| WHAT NEEDS TO BE DONE |
Using the listing below, reproduce exactly the lines from the one with "Screen dimensions: 800x600" through the last, with all pictures left out.

| THE DATA |
******

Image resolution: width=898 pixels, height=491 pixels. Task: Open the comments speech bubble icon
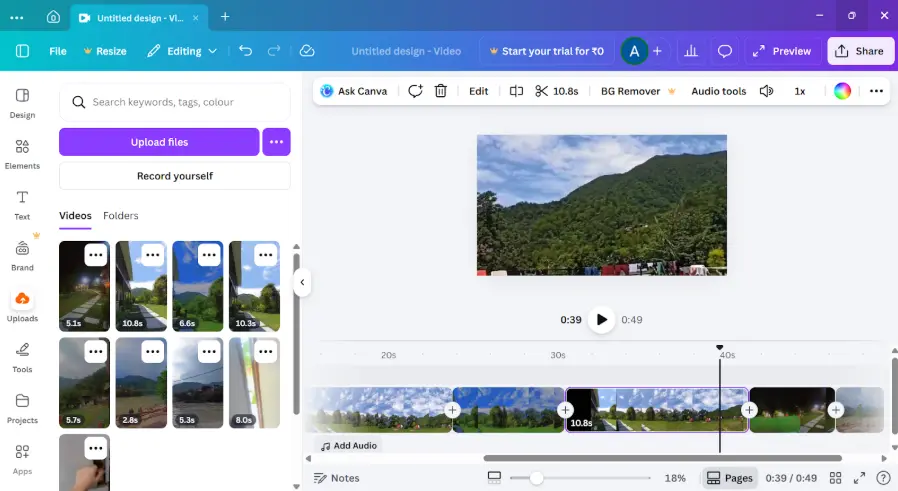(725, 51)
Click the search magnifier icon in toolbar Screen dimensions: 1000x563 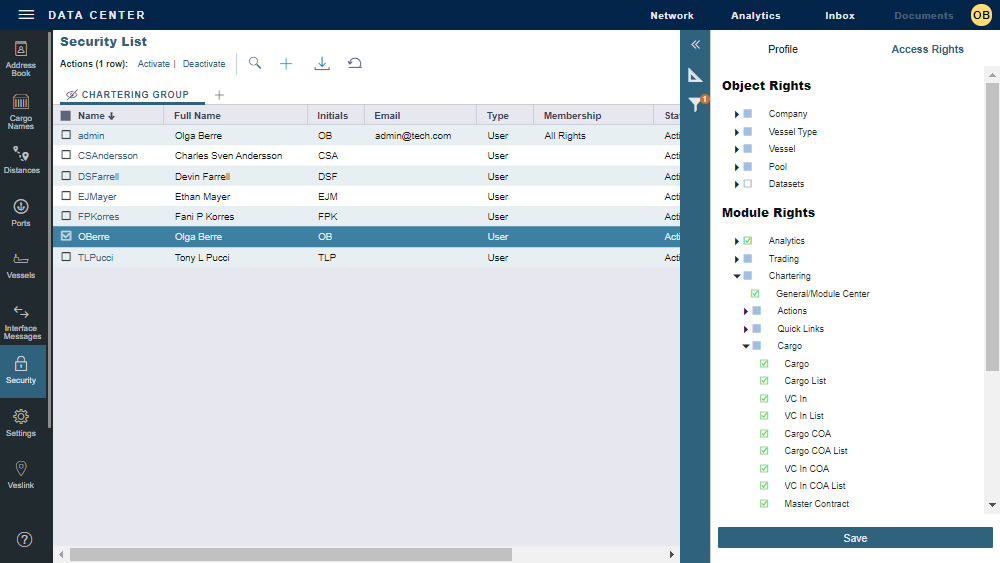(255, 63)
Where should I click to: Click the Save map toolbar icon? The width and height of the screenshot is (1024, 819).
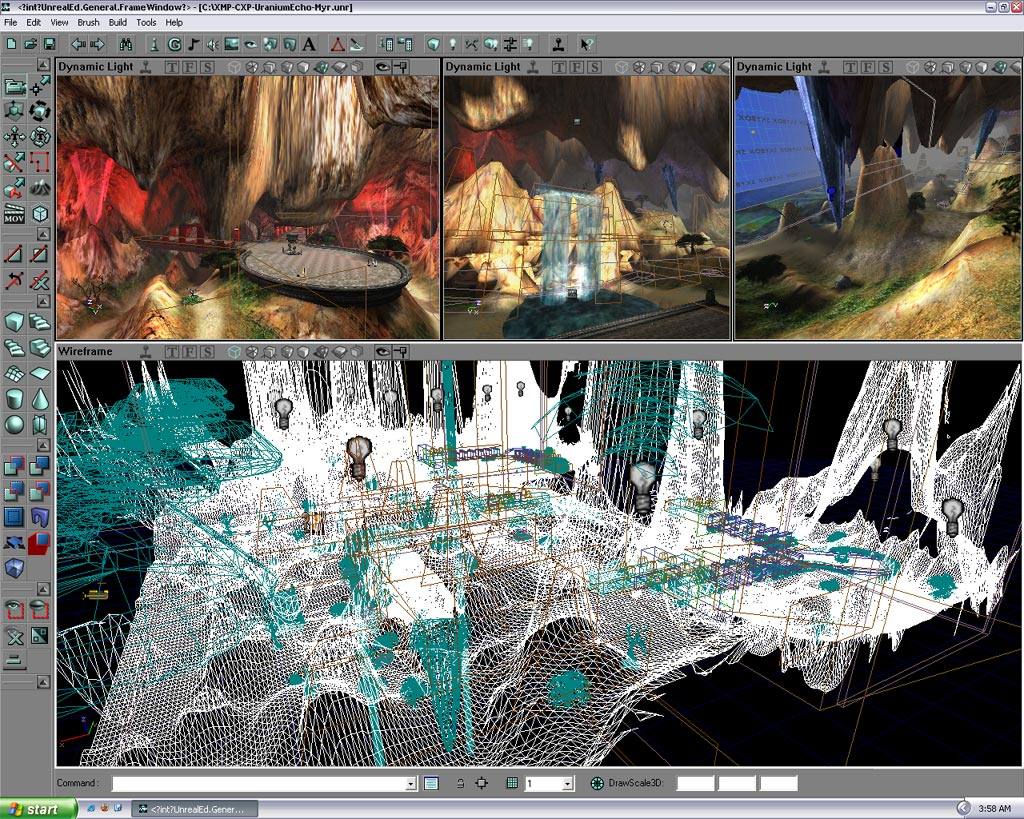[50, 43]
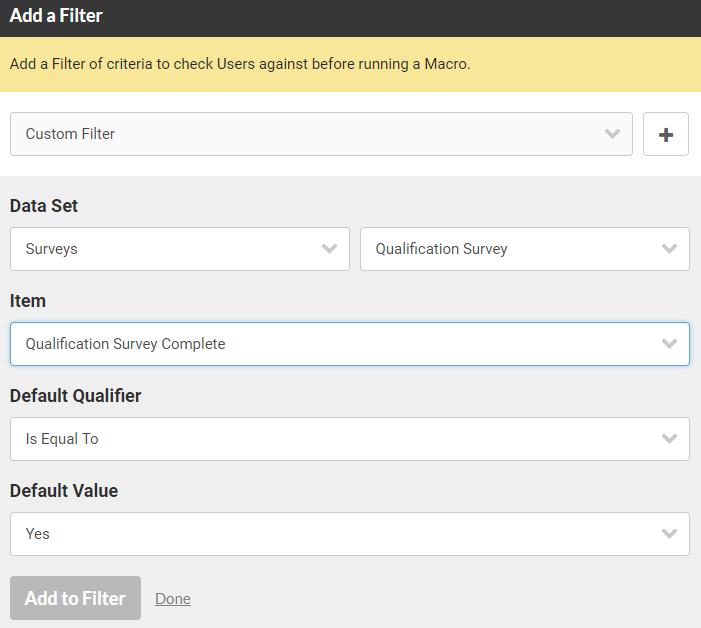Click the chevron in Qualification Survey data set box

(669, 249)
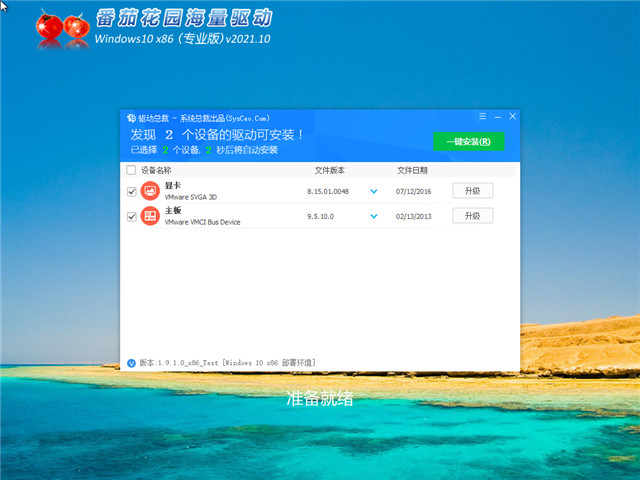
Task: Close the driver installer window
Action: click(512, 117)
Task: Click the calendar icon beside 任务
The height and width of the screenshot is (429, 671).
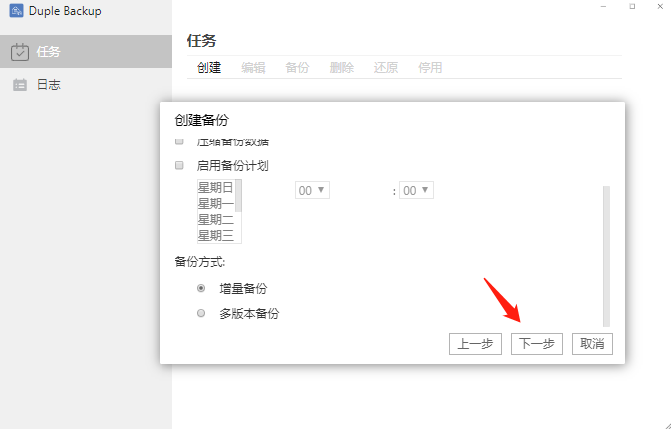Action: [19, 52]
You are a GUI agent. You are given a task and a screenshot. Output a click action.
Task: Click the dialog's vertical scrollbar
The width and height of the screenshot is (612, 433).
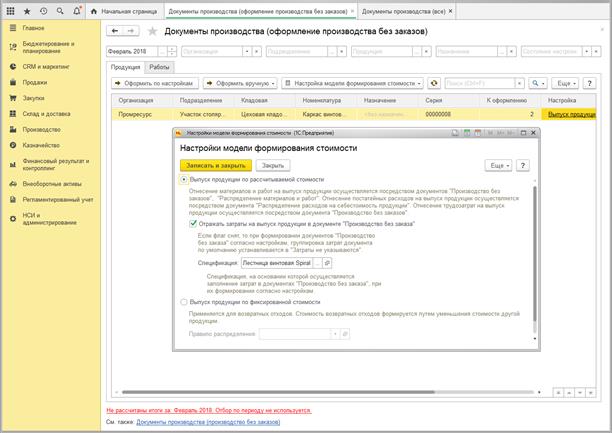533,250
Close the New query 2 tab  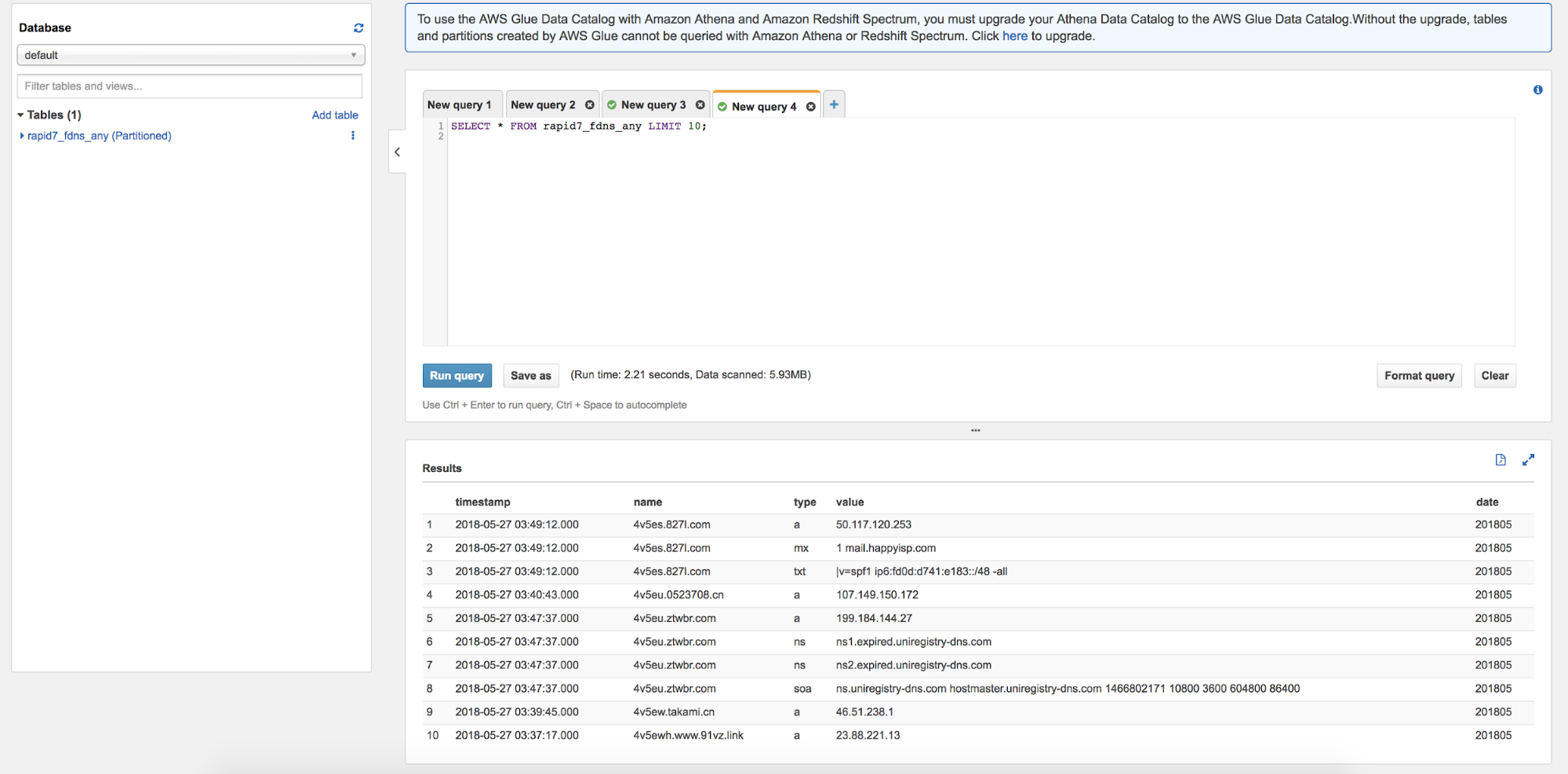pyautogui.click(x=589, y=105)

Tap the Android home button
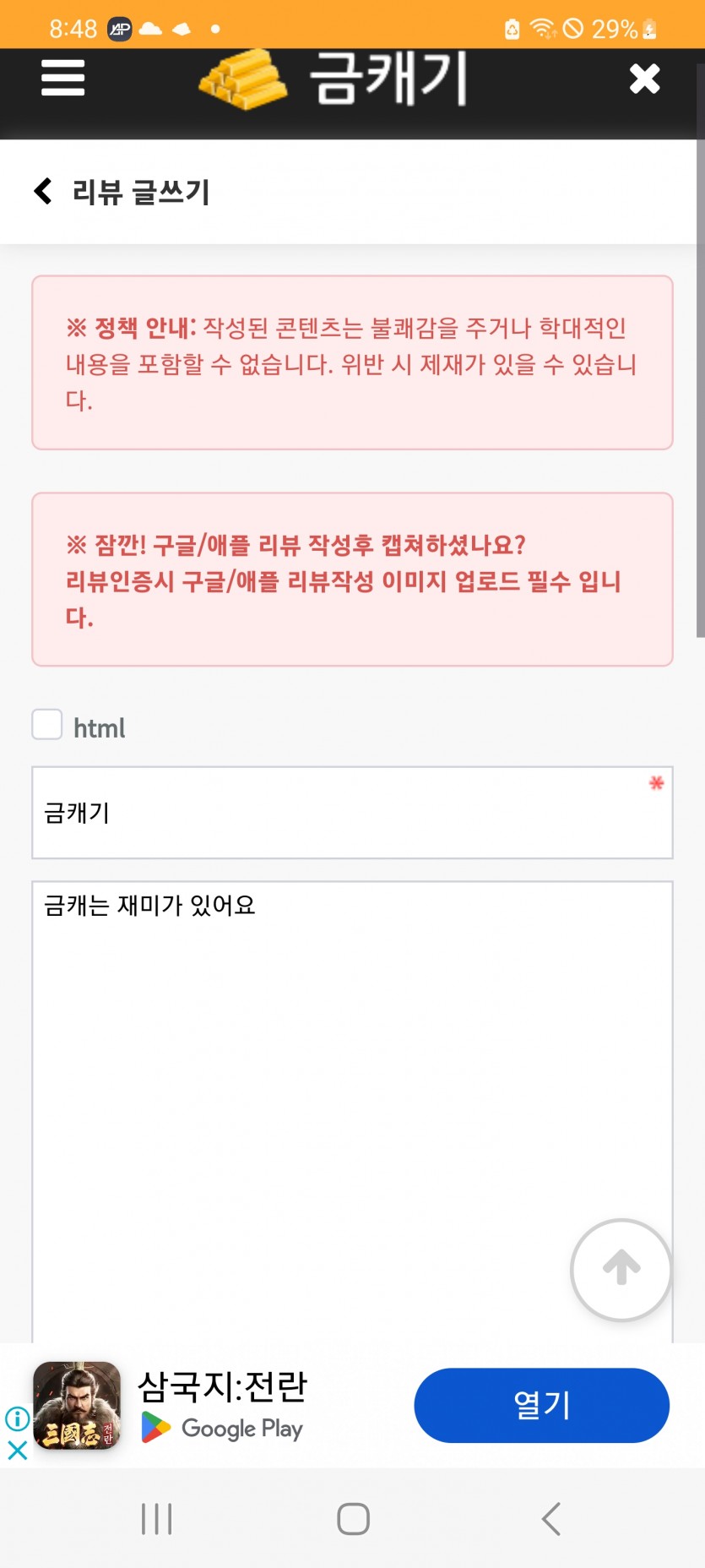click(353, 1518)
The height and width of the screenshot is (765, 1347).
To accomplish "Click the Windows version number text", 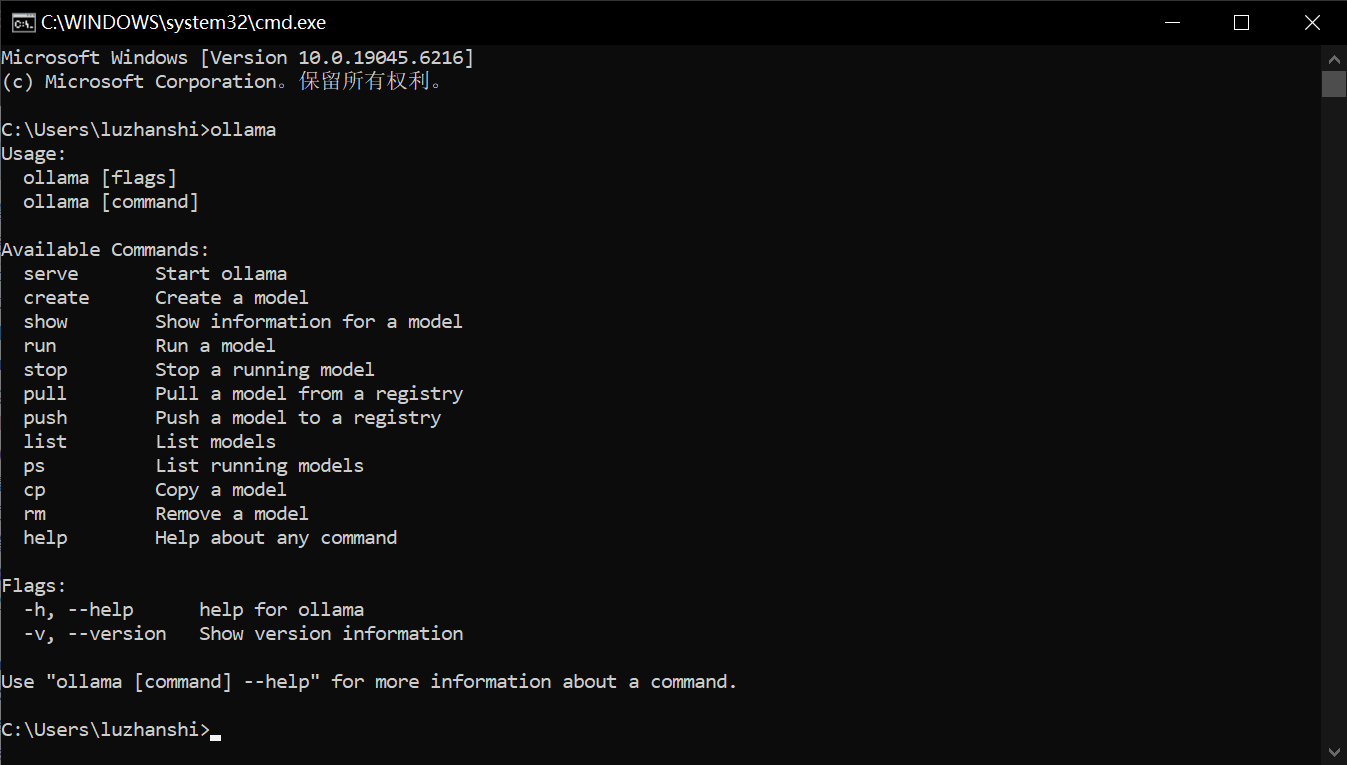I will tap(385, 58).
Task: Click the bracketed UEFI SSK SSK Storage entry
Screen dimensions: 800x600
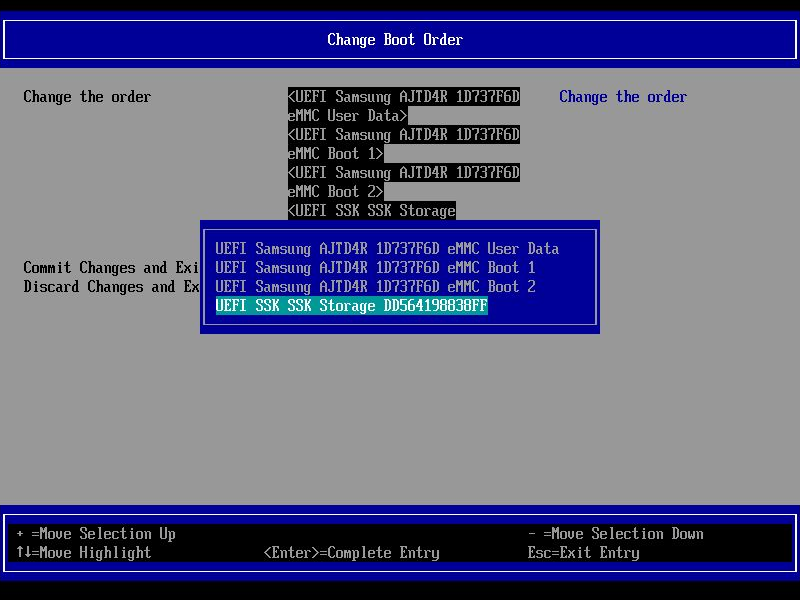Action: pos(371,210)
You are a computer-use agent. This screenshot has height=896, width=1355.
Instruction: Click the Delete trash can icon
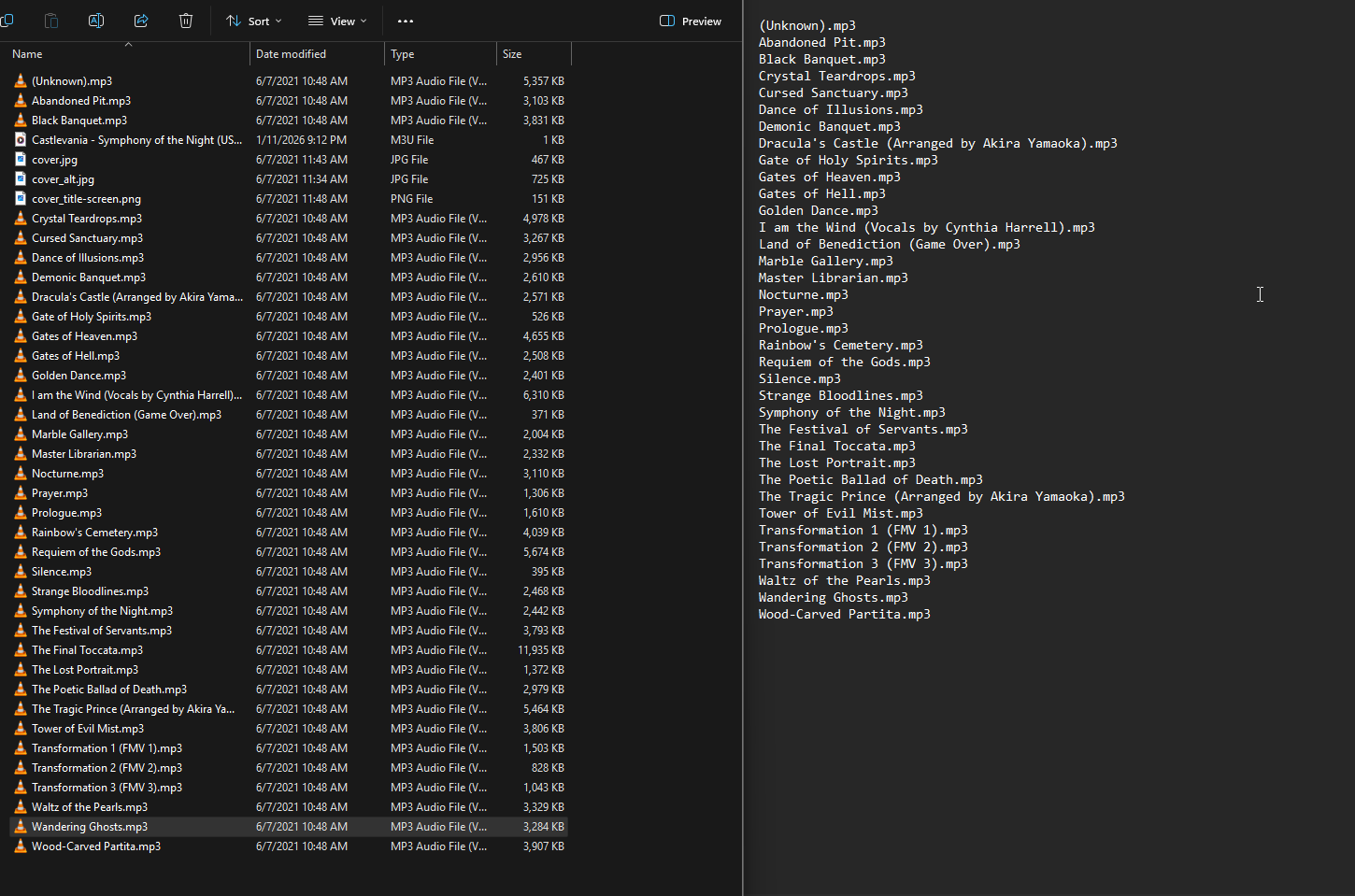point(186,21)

******

| FINAL ANSWER |
Screen dimensions: 800x600
Action: pos(371,210)
You are a computer-use agent. This screenshot has height=896, width=1355.
Instruction: Click the Delete trash can icon
point(186,21)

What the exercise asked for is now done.